The three things you want to look for are:
  1. The fund's liquidity.
  2. Its bid/ask spread.
  3. Its tendency to trade in line with its true net asset value.

How much of your money should be in ETFs? ›

You expose your portfolio to much higher risk with sector ETFs, so you should use them sparingly, but investing 5% to 10% of your total portfolio assets may be appropriate. If you want to be highly conservative, don't use these at all.

Is it smart to just invest in ETFs? ›

If you're looking for an easy solution to investing, ETFs can be an excellent choice. ETFs typically offer a diversified allocation to whatever you're investing in (stocks, bonds or both). You want to beat most investors, even the pros, with little effort.

What is the dividend trap? ›

A dividend trap is where the stock's dividend and price decrease over time due to high payout ratios, high levels of debt, or the difference between profits and cash. These situations commonly produce an unsupported but attractive yield. 1.

How do you identify a dividend trap? ›

The first sign of a value trap can be when you see a company paying a much higher dividend yield than its peers. When you see something like this, don't just accept it at face value. Take a closer look. Question whether the company has the ability to meet its obligations, and if it is being run in an efficient manner.
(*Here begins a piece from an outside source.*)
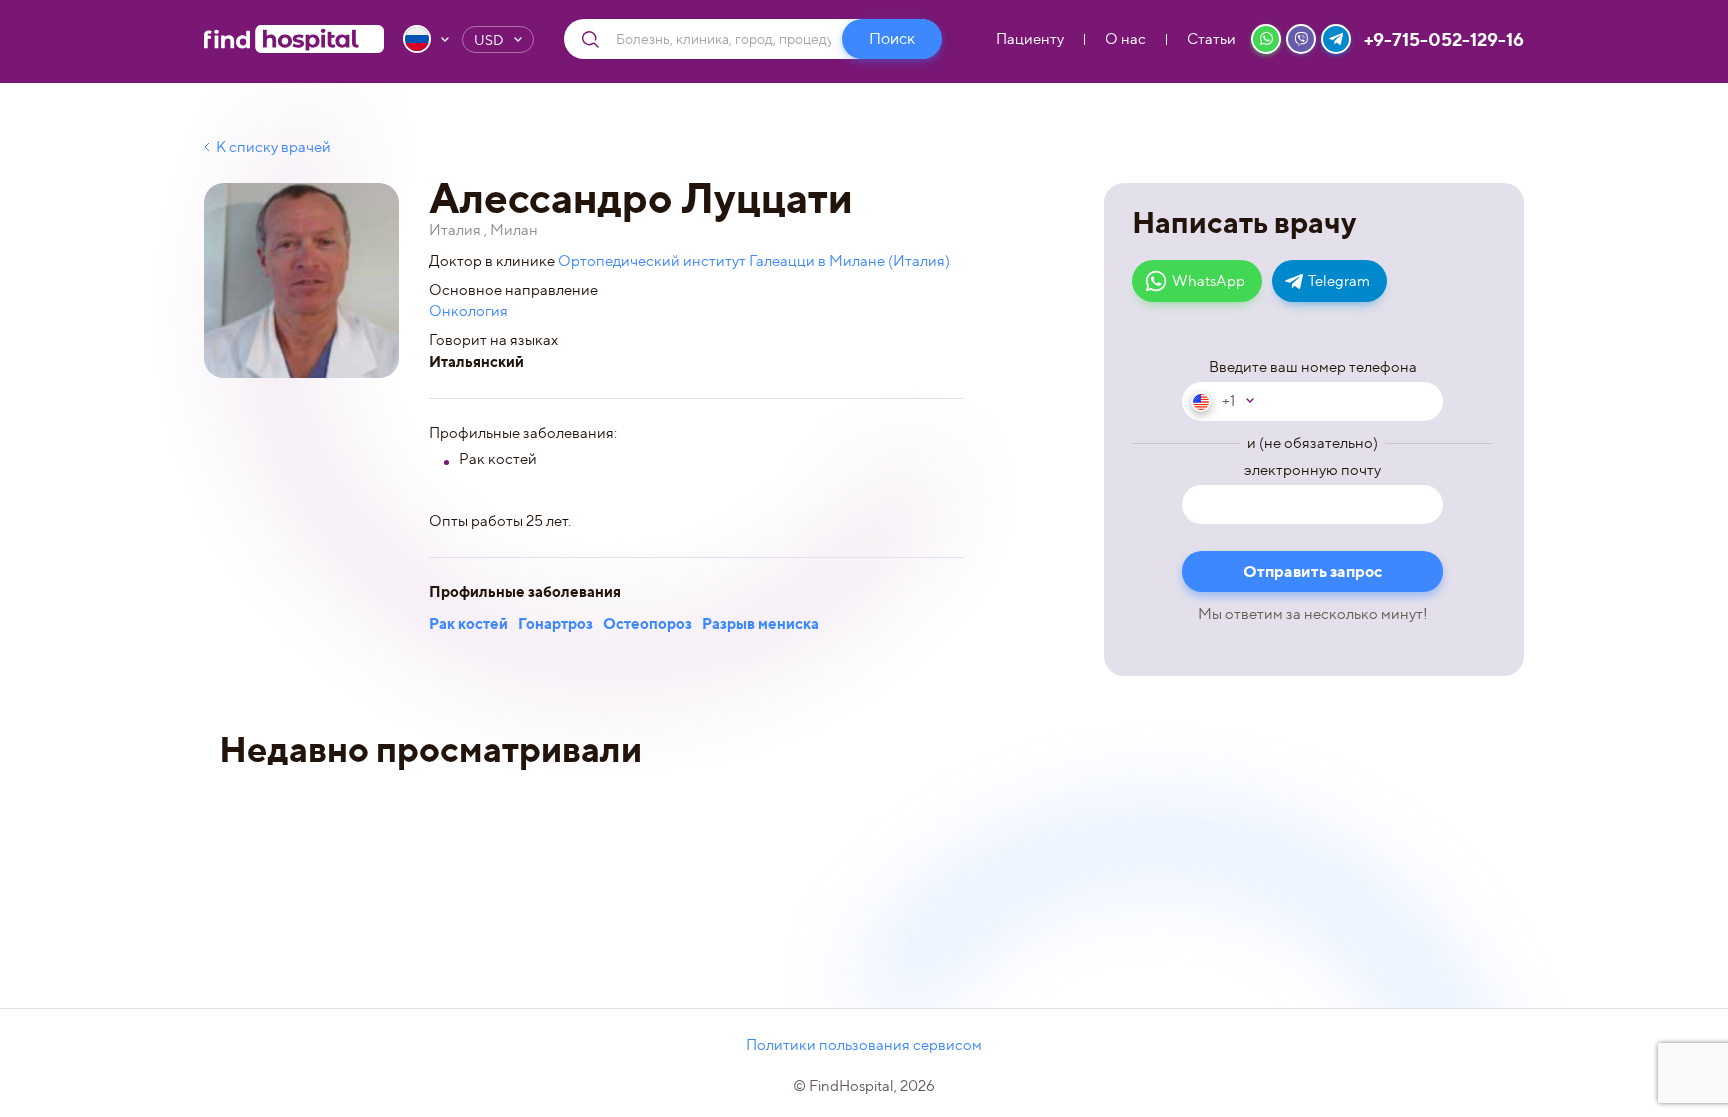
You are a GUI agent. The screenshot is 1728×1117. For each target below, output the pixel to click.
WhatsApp (1208, 281)
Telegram (1339, 281)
What is a good dividend number? ›

The average dividend yield on S&P 500 index companies that pay a dividend historically fluctuates somewhere between 2% and 5%, depending on market conditions. 7 In general, it pays to do your homework on stocks yielding more than 8% to find out what is truly going on with the company.

Is it better to buy dividend stocks or dividend ETFs? ›

Dividend ETFs or Dividend Stocks: Which Is Better? Dividend ETFs can be a good option for investors looking for a low-cost, diversified and reliable source of income from their investments. Dividend stocks may be a better option for investors who prefer to choose their own investments.
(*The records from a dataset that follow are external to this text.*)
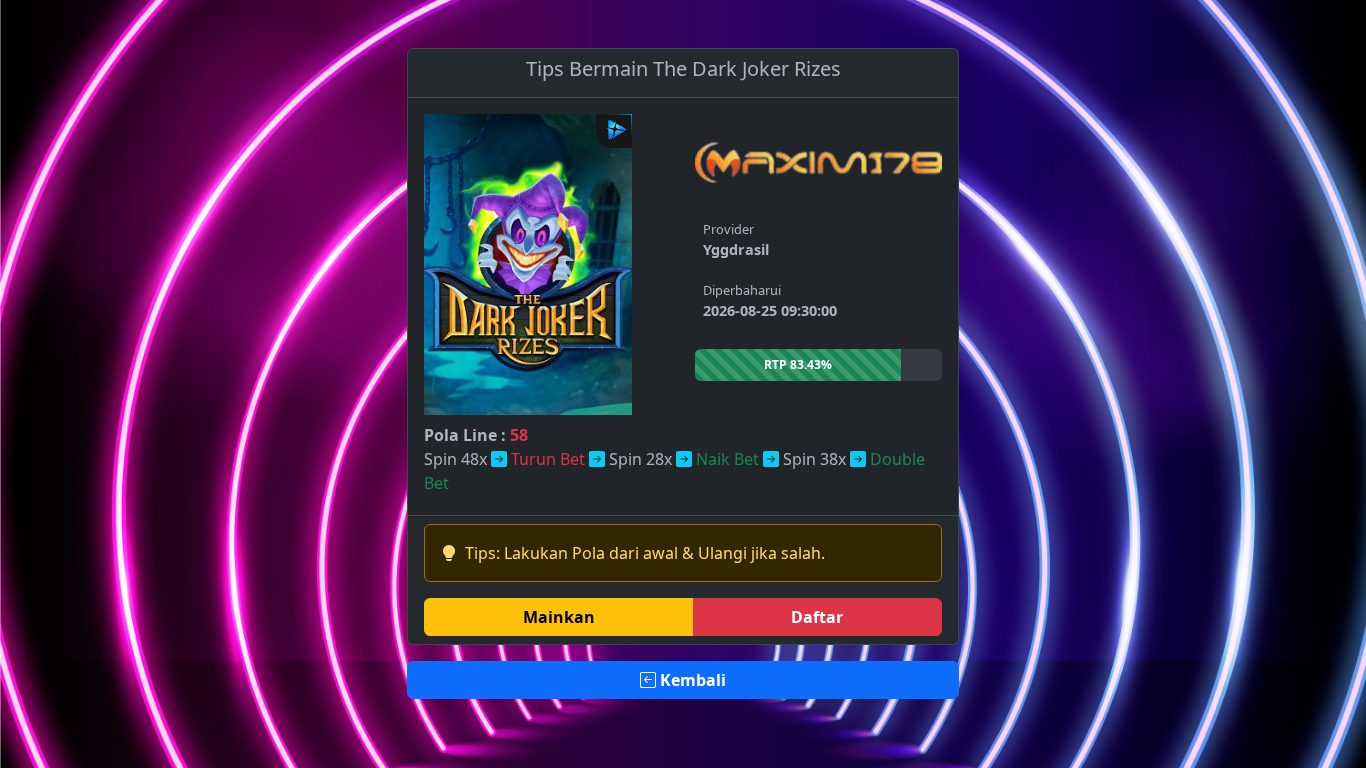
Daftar (817, 617)
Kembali (691, 680)
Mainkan (559, 617)
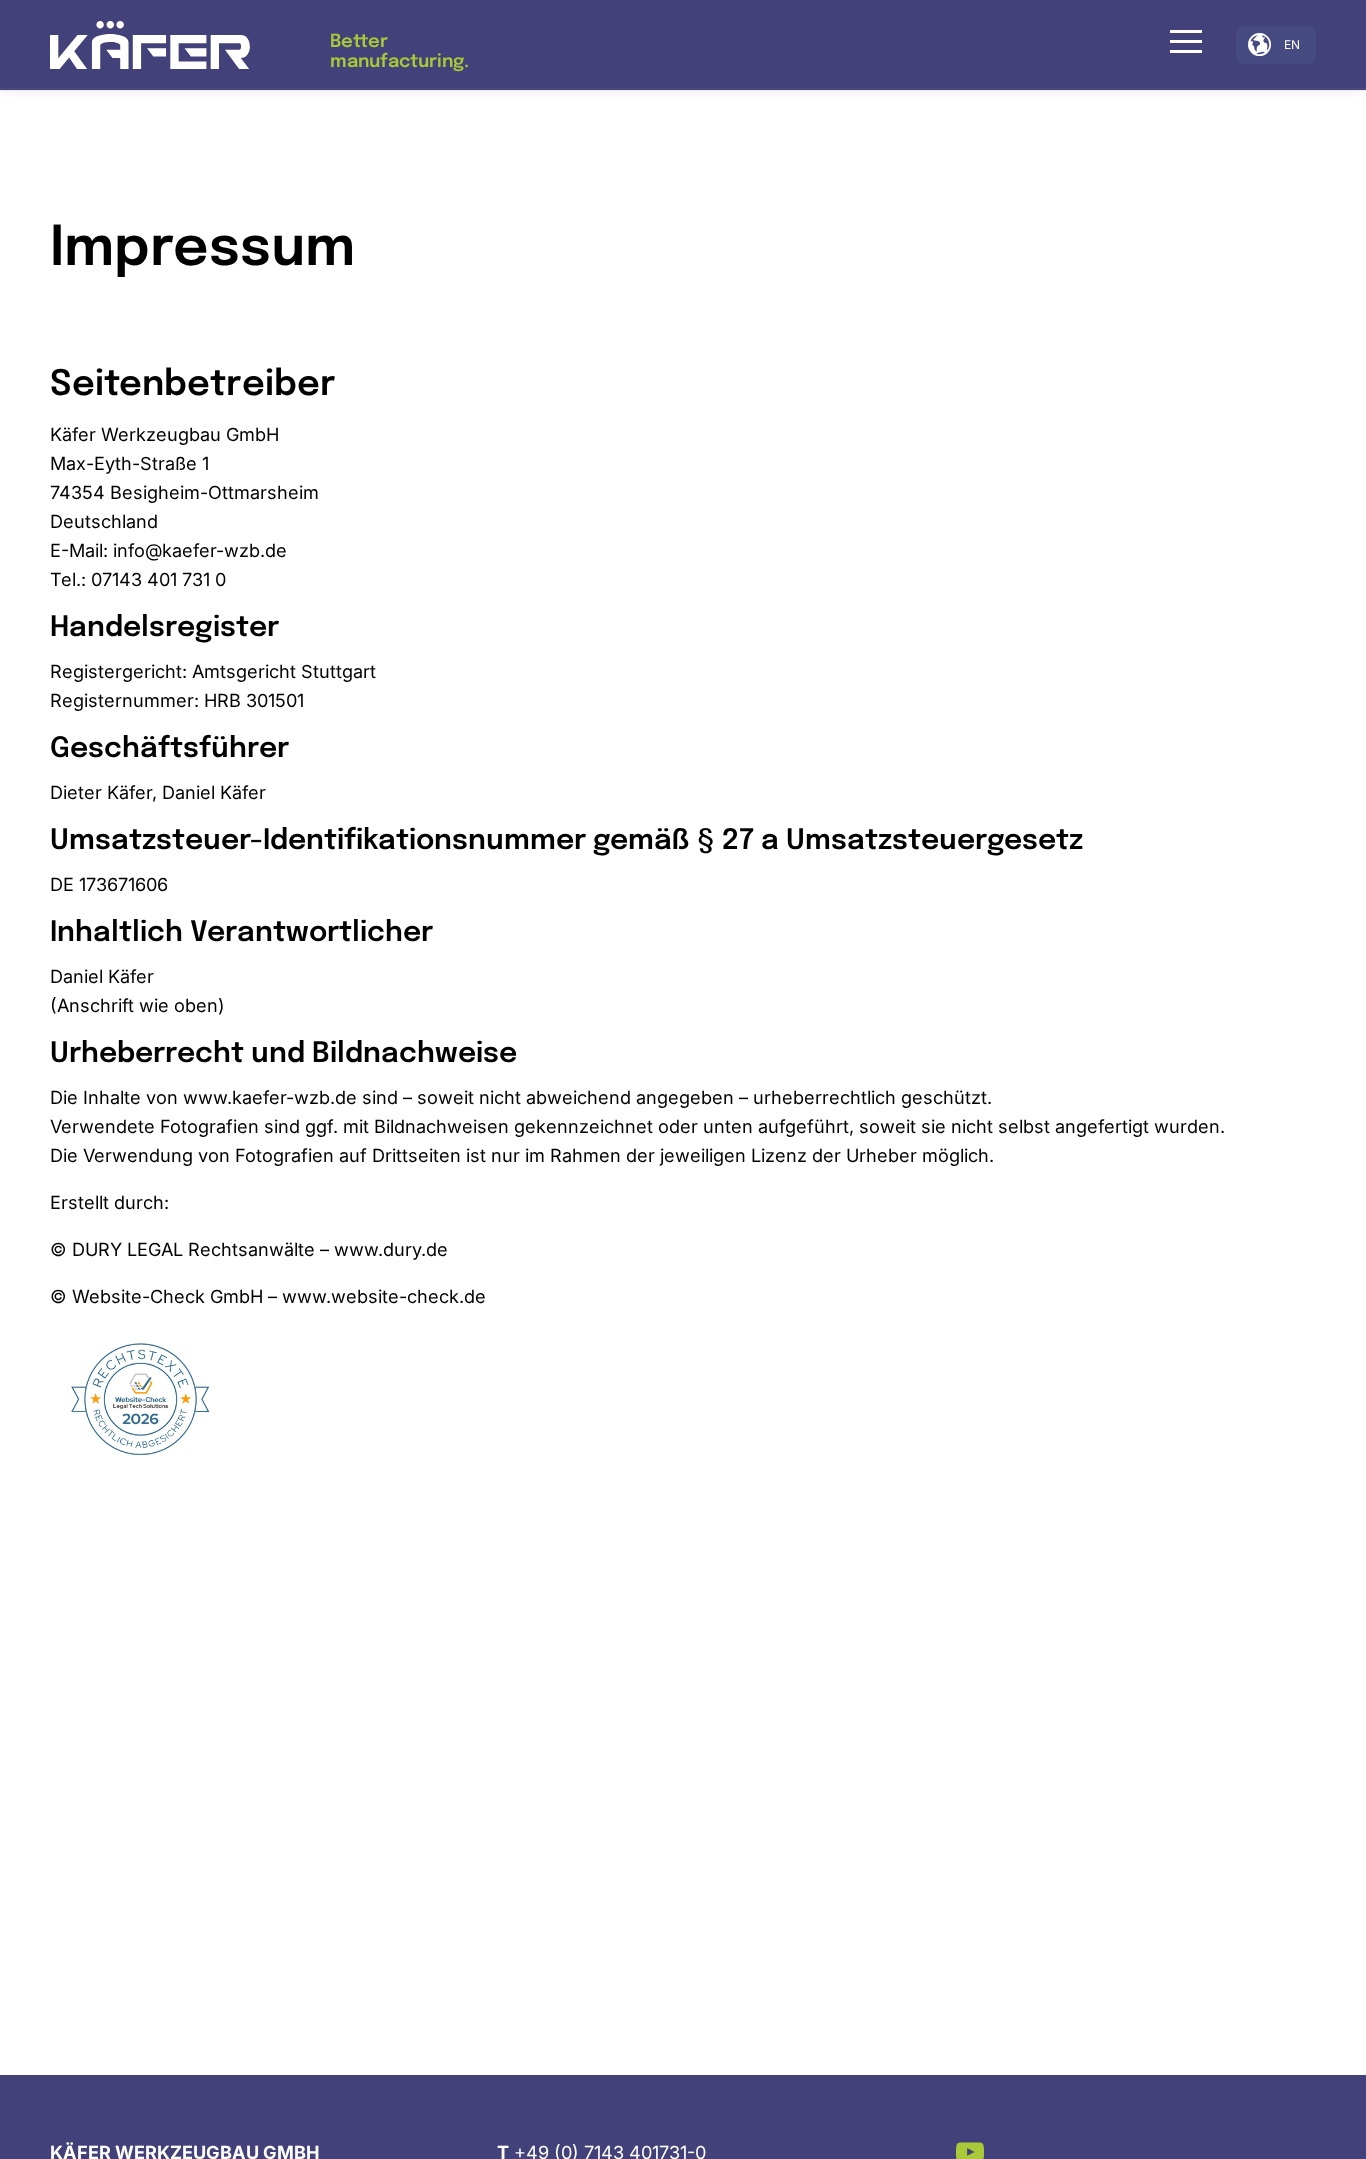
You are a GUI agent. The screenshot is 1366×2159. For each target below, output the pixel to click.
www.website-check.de (384, 1296)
Do ETFs pay ordinary or qualified dividends? ›

Some but not all equity ETFs pay dividends to their shareholders. Not all ETF dividends are taxed the same; they are broken down into qualified and unqualified dividends. Qualified dividends are taxed between 0% and 20%. Unqualified dividends are taxed from 10% to 37%.
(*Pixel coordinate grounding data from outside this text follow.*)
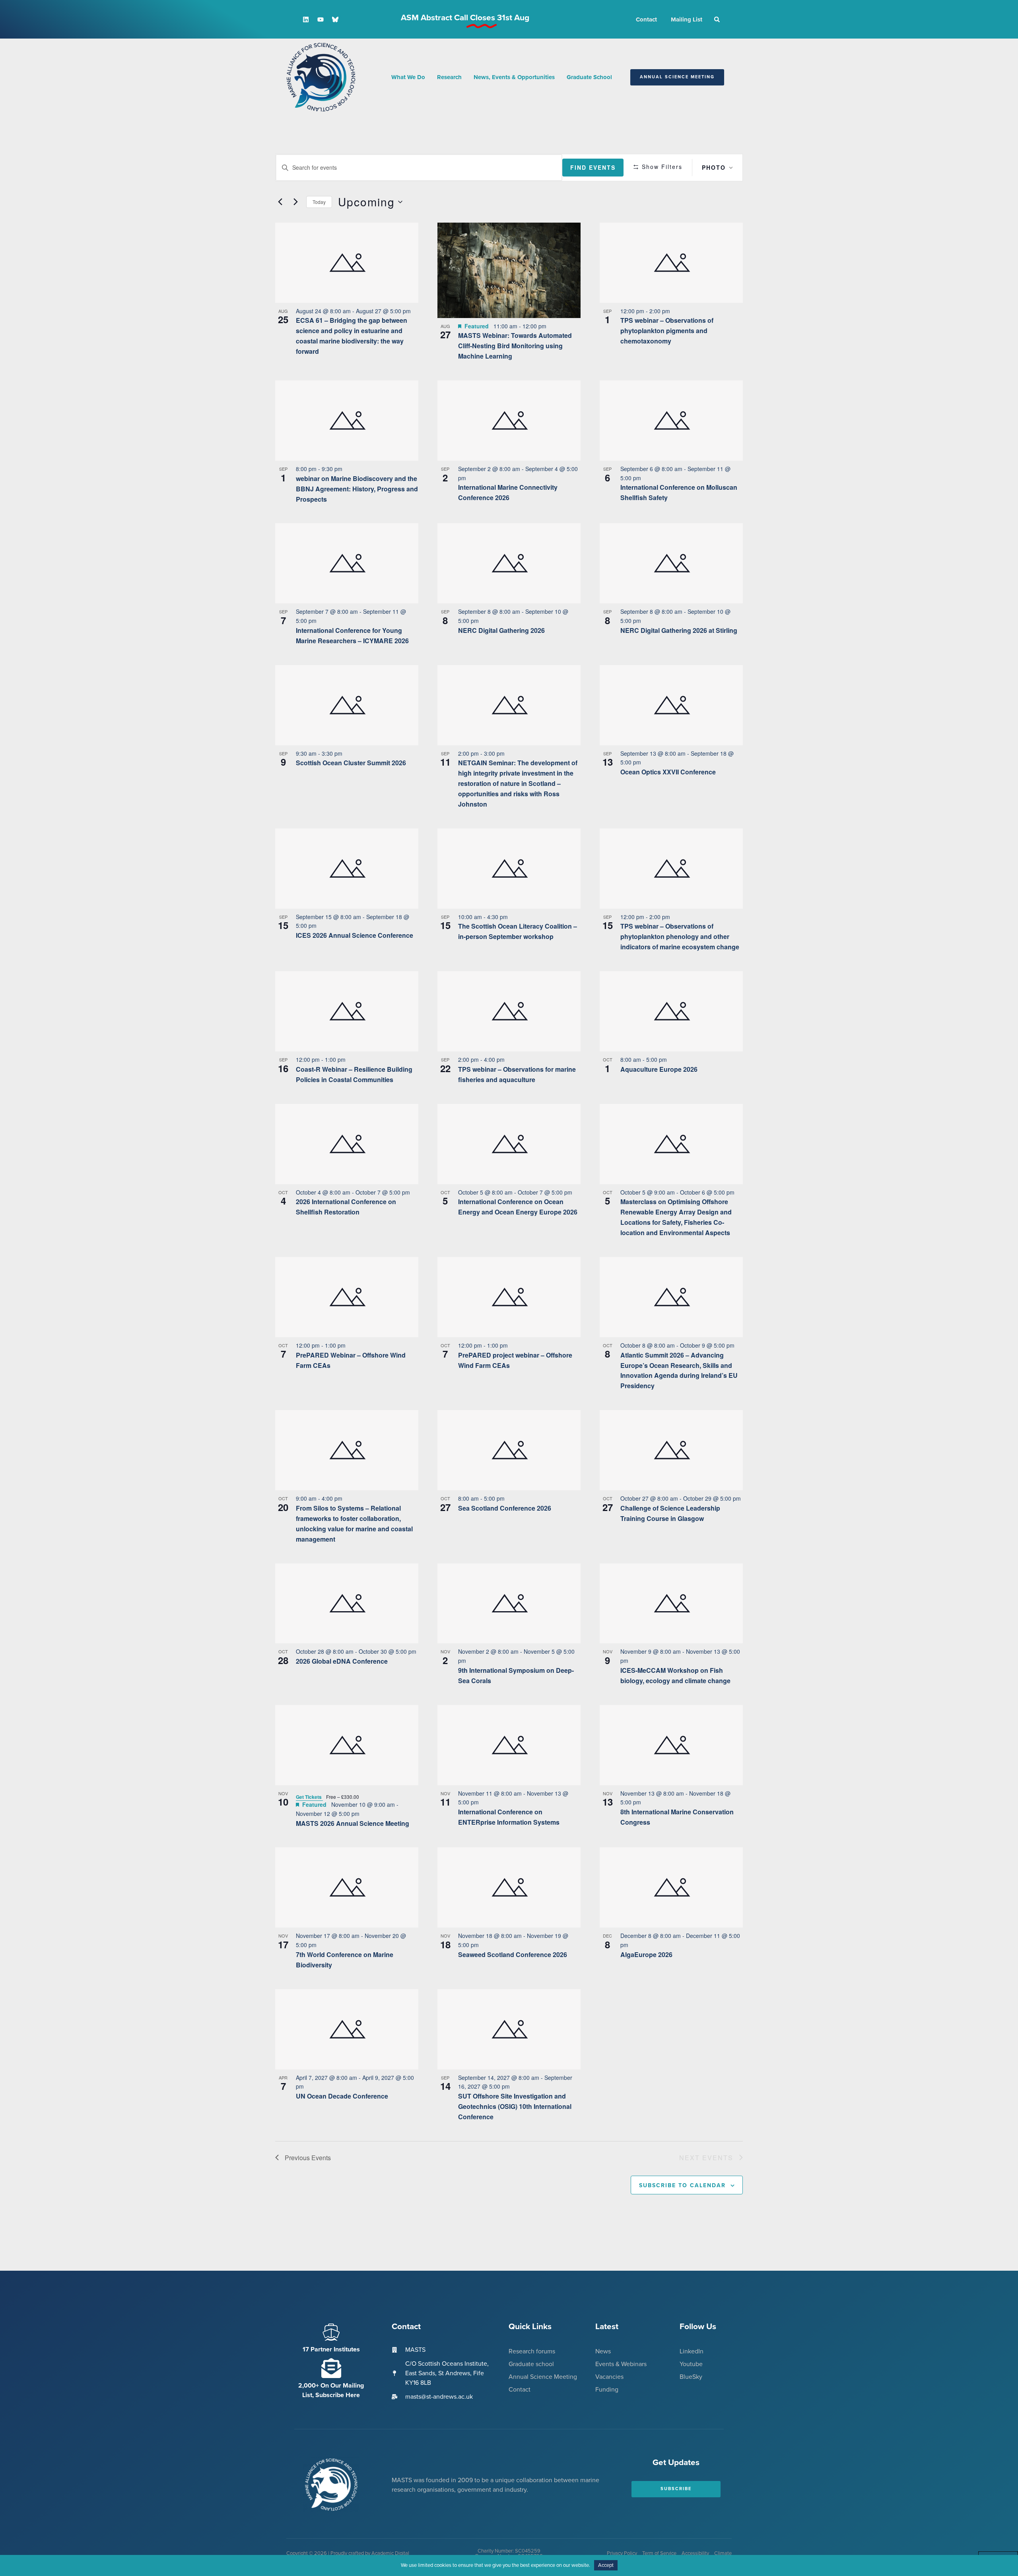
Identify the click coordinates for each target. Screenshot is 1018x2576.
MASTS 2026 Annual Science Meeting (352, 1823)
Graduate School (589, 77)
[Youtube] (320, 19)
Are dividend ETFs worth it? ›

While dividend ETFs can offer stable income, their growth potential is generally lower over the long run. That said, dividend ETFs may outperform the S&P 500 during particular time frames, such as during a recession or a period of easing interest rates.

Do you buy ETF before or after dividend? ›

Ex-Dividend Date: Investors who buy an ETF before this date will receive the dividend payment, while those who purchase the ETF on or after this date will not receive the dividend.